TVRINews, Jakarta
Badan Nasional Penanggulangan Bencana (BNPB) mencatat sebanyak 2.142 ton logistik telah dikirim ke wilayah Flores, Nusa Tenggara Timur (NTT), untuk memenuhi kebutuhan masyarakat terdampak gempa.
Kepala BNPB, Suharyanto mengatakan, logistik tersebut didistribusikan melalui dua jalur utama, yakni Labuan Bajo dan Maumere.
"Yang sudah terkirim ke Flores per hari ini ada 2.142 ton," kata Suharyanto saat menyampaikan laporan ke Presiden RI Prabowo Subianto dalam rapat terbatas, Senin, 7 September 2026.
Dari total tersebut, sebanyak 1.368 ton logistik dikirim melalui Labuan Bajo. Logistik ini digunakan untuk memenuhi kebutuhan masyarakat terdampak di empat kabupaten, yakni Manggarai Barat, Manggarai, Manggarai Timur, dan Ngada.

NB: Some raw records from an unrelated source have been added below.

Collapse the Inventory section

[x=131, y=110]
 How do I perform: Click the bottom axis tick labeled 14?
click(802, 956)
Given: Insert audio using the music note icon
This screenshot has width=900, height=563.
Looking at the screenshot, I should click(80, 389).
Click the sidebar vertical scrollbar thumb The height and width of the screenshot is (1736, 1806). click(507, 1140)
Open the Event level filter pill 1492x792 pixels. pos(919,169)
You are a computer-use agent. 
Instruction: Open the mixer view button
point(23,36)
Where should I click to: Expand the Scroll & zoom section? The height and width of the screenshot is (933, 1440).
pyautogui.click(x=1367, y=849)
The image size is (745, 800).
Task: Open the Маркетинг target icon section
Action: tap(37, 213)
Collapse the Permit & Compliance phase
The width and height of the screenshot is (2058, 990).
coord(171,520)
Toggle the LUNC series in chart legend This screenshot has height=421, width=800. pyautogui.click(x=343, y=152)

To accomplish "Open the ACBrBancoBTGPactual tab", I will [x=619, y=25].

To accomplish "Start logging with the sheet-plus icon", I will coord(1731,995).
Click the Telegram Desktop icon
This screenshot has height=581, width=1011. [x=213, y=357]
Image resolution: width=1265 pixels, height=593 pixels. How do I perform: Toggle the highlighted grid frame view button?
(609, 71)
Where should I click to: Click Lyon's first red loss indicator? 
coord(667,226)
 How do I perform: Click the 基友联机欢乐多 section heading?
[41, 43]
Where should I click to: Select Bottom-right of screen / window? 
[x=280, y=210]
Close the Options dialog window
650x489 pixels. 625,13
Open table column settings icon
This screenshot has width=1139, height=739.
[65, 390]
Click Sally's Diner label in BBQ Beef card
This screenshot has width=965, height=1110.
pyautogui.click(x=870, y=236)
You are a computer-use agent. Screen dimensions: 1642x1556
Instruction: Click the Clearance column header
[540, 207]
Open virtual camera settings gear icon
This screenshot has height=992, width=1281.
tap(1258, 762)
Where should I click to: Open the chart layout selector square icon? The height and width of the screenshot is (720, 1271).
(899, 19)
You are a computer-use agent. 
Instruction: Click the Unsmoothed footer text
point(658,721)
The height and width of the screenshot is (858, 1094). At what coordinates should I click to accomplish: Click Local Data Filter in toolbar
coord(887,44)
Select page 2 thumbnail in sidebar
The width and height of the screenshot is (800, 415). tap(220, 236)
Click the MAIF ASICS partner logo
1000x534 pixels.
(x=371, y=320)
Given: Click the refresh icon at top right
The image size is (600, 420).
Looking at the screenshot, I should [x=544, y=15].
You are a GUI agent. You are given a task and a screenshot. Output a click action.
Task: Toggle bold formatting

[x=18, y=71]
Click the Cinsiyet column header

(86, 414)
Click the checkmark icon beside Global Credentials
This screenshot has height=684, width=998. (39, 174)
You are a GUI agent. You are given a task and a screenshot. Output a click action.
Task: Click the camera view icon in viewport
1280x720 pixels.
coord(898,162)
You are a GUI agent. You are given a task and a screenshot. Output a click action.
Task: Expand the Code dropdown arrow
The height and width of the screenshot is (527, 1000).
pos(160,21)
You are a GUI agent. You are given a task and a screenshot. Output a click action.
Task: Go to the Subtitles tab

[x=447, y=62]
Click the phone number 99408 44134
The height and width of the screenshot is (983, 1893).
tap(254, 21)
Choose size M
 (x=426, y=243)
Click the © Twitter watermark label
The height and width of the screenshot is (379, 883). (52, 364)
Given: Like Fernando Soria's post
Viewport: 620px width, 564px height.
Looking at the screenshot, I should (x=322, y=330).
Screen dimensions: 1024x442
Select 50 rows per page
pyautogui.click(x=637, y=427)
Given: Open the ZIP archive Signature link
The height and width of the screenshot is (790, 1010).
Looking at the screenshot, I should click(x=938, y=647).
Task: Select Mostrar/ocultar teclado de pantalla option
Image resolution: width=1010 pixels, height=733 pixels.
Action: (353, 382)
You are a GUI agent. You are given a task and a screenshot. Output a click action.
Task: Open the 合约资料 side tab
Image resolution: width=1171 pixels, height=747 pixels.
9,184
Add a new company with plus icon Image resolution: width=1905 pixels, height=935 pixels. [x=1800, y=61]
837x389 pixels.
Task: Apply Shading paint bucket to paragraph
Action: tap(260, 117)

Sementara itu, sebanyak 629 ton logistik masuk melalui Maumere untuk melayani tiga kabupaten, yaitu Sikka, Ende, dan Nagekeo.
Suharyanto menyampaikan bahwa kondisi distribusi logistik di Flores saat ini sudah relatif terkendali. BNPB bahkan telah menutup posko logistik nasional yang sebelumnya berada di Halim Perdanakusuma, Jakarta.
Menurutnya, keputusan tersebut diambil karena kebutuhan logistik sudah banyak masuk ke Flores dan tidak ada lagi penumpukan bantuan di Jakarta.
"Posko logistik nasional di Halim per hari ini juga kami tutup karena logistik-logistik juga sudah masuk banyak ke Flores, tidak ada lagi yang menumpuk di Jakarta," terangnya.
Meski posko nasional di Jakarta ditutup, Suharyanto memastikan pemenuhan kebutuhan masyarakat terdampak tetap berjalan. BNPB akan menyalurkan bantuan berdasarkan laporan kebutuhan dari pemerintah daerah maupun posko-posko di kabupaten dan kota terdampak.
"Setiap kebutuhan masyarakat terdampak ini tetap kami layani atas dasar laporan dari para bupati, wali kota, ataupun posko-posko kabupaten kota di masing-masing daerah terdampak," jelasnya.
Selain distribusi bantuan, BNPB mencatat kondisi penanganan gempa Flores secara umum terus mengalami perkembangan positif. Jumlah pengungsi yang sebelumnya mencapai 179.037 jiwa kini turun menjadi 72.864 jiwa.
Penurunan tersebut terjadi seiring warga yang rumahnya mengalami kerusakan ringan dan sedang mulai kembali ke rumah masing-masing. Sementara warga yang rumahnya rusak berat masih mengungsi dan secara bertahap mendapatkan hunian sementara atau dana tunggu hunian.
BNPB juga menyebut kebutuhan dasar masyarakat seperti listrik, komunikasi, BBM, air bersih, transportasi, kesehatan, dan pendidikan secara umum sudah kembali fungsional. Dengan kondisi tersebut, penanganan gempa Flores secara bertahap mulai diarahkan menuju tahap rehabilitasi dan rekonstruksi.